Gourley, who has worked in cybersecurity for more than two decades, said the programs cited to access the server can be dual purpose. “These programs are used by security professionals to make sure systems are configured appropriately. Hackers will look and see what the gaps are, and focus their energies on penetrating a system,” he said.
Cybersecurity expert Morgan Wright observed, “The Blumenthal account gave [Lazar] a road map to get to the Clinton server. … You get a foothold in one system. You get intelligence from that system, and then you start to move.”
In March, the New York Times reported the Clinton server security logs showed no evidence of a breach. On whether the Clinton security logs would show a compromise, Wright made the comparison to a bank heist: “Let’s say only one camera was on in the bank. If you don‘t have them all on, or the right one in the right locations, you won’t see what you are looking for.”

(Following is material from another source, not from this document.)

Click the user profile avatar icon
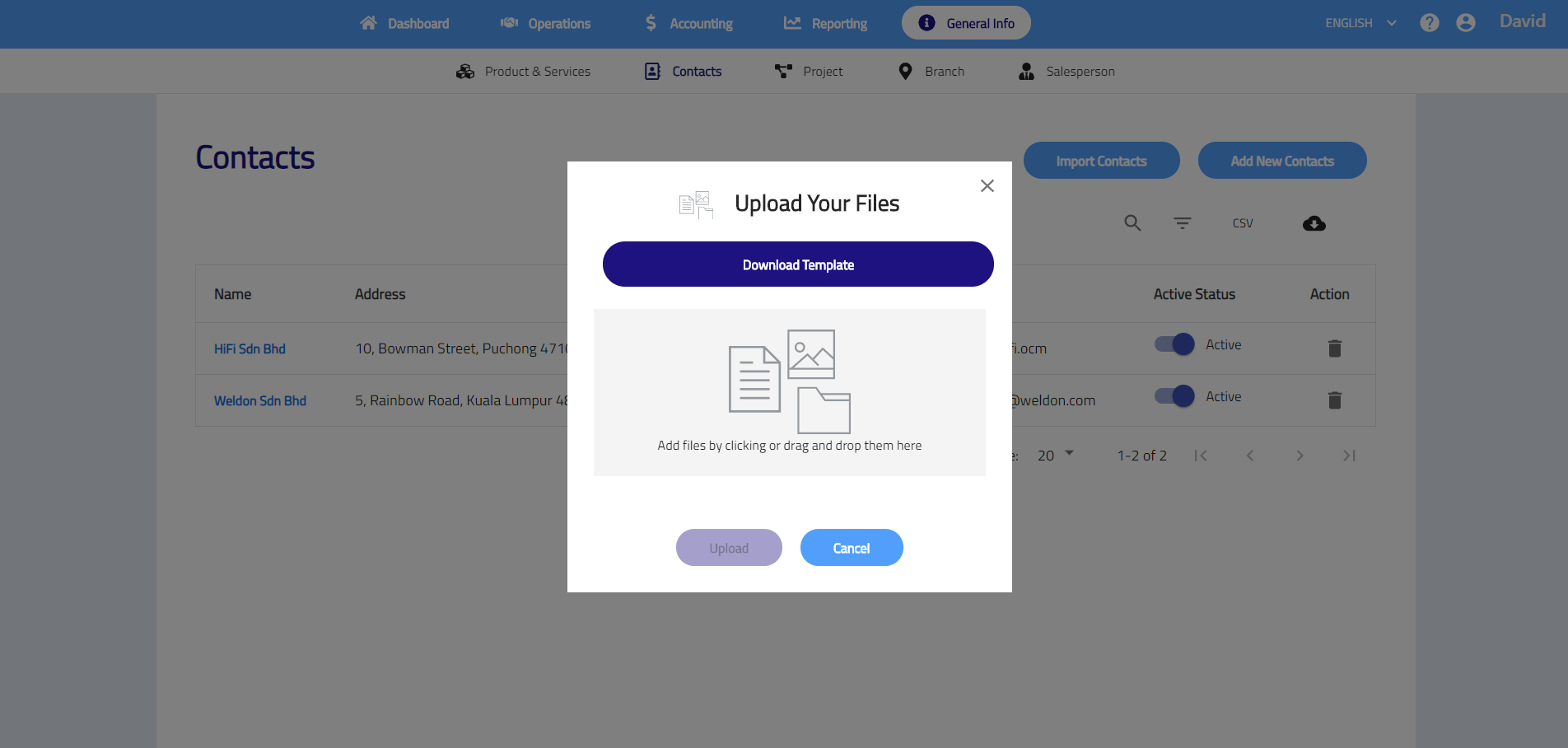 tap(1465, 23)
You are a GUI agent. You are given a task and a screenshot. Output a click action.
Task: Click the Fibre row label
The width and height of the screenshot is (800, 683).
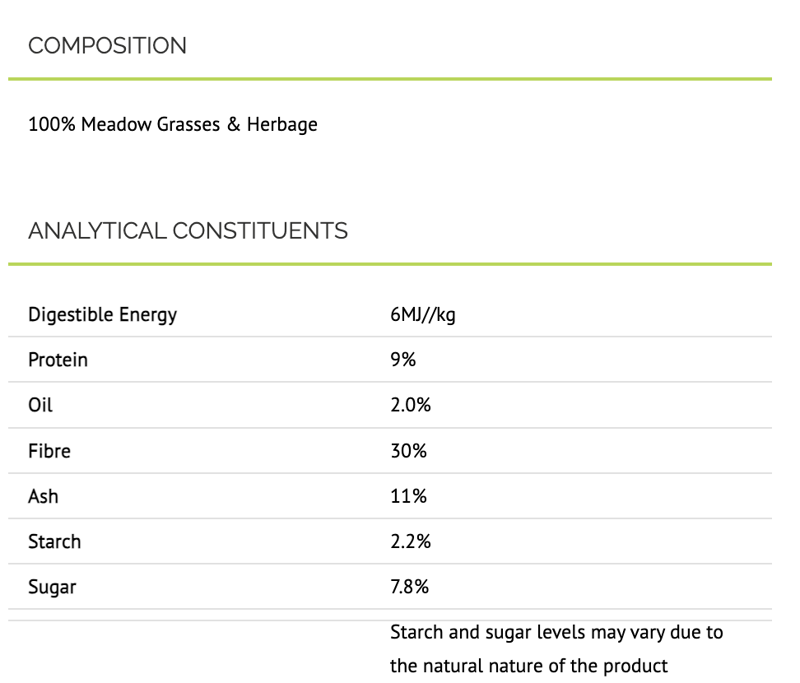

Gourley said the logs may not tell the whole story and the hard drives, three years after the fact, may not have a lot of related data left. He also warned: “Unfortunately, in this community, a lot people make up stories and it’s hard to tell what’s really true until you get into the forensics information and get hard facts.”
For Lazar, a plea agreement where he cooperates in exchange for a reduced sentence would be advantageous. He told Fox News he has nothing to hide and wants to cooperate with the U.S. government, adding that he has hidden two gigabytes of data that is “too hot” and “it is a matter of national security.”
In early April, at the time of Lazar’s extradition from a Romanian prison where he already was serving a seven-year sentence for cyber-crimes, a former senior FBI official said the timing was striking.
“Because of the proximity to Sidney Blumenthal and the activity involving Hillary’s emails, [the timing] seems to be something beyond curious,” said Ron Hosko, former assistant director of the FBI’s Criminal Investigative Division from 2012-2014.
There was no immediate response from the FBI or Clinton campaign.